Wastewater treatment plants are essential for environmental protection and public health, yet their operation is governed by complex, nonlinear biological dynamics and stringent regulatory constraints. While detailed mechanistic models are available, their complexity often hinders the direct application of advanced control techniques.

This challenge focuses on the identification of reduced-order, data-driven dynamical models—such as linear state-space representations—derived from input–output data of a wastewater treatment process. These models are intended to approximate the system dynamics around a given operating point and to serve as the basis for control design.

Participants are invited to use the identified models within a model predictive control (MPC) framework to regulate key effluent quality indicators while minimising operational costs, in particular energy consumption. The challenge highlights the interplay between system identification, model reduction, optimisation, and predictive control, illustrating how mathematical methods can support efficient and reliable operation of wastewater treatment systems.

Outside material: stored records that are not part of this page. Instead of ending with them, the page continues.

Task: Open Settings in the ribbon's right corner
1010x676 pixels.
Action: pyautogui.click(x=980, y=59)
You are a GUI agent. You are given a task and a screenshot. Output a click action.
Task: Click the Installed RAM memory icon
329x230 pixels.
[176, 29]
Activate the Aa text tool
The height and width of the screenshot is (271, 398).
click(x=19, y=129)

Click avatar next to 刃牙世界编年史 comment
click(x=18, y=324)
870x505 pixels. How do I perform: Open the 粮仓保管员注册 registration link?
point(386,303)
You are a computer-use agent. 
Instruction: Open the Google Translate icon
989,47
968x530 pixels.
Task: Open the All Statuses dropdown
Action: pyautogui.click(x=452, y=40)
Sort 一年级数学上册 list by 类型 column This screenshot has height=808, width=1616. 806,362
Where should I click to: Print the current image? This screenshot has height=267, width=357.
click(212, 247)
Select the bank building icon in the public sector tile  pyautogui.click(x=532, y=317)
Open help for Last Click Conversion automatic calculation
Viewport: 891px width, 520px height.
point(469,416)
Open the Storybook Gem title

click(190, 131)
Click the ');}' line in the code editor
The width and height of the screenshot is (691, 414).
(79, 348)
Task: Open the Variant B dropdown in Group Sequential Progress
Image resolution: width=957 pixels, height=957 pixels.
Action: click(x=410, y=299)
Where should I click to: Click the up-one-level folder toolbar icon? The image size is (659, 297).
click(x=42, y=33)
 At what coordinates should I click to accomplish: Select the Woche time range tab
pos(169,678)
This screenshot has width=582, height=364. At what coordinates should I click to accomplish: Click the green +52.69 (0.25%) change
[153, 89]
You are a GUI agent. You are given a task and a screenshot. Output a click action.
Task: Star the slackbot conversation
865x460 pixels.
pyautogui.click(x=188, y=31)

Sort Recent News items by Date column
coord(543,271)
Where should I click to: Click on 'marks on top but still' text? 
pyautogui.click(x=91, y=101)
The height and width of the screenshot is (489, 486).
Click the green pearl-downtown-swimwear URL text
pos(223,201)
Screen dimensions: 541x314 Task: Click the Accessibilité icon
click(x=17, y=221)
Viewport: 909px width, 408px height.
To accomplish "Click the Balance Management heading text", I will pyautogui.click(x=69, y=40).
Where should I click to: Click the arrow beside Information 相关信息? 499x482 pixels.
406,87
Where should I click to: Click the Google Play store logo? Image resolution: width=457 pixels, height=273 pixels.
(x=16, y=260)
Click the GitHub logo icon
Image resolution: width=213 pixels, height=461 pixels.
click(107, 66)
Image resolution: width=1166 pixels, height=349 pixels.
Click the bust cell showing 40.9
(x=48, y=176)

Detailed mechanistic models are widely used to represent the biological processes involved in urban wastewater treatment. While these models provide high-fidelity descriptions of plant dynamics, their complexity often limits their direct use in optimisation and control tasks.

This challenge focuses on the mathematical modelling problem itself, rather than on plant operation or control. Participants are invited to work with a reduced-order mechanistic model of a wastewater treatment process and to improve its predictive capabilities through the construction of a hybrid (grey-box) model. The approach combines first-principles modelling with data-driven components trained on input–output data.

The objective is to design and validate a hybrid modelling strategy—such as a parallel residual architecture—that enhances the accuracy of a reduced model while preserving its low dimensionality. The challenge highlights core mathematical issues, including model reduction, parameter identifiability, residual modelling, and validation against a high-fidelity reference simulator.

This problem emphasises model quality and approximation, rather than control performance, and illustrates how hybrid mathematical models can bridge the gap between mechanistic understanding and data-driven learning in complex wastewater treatment systems.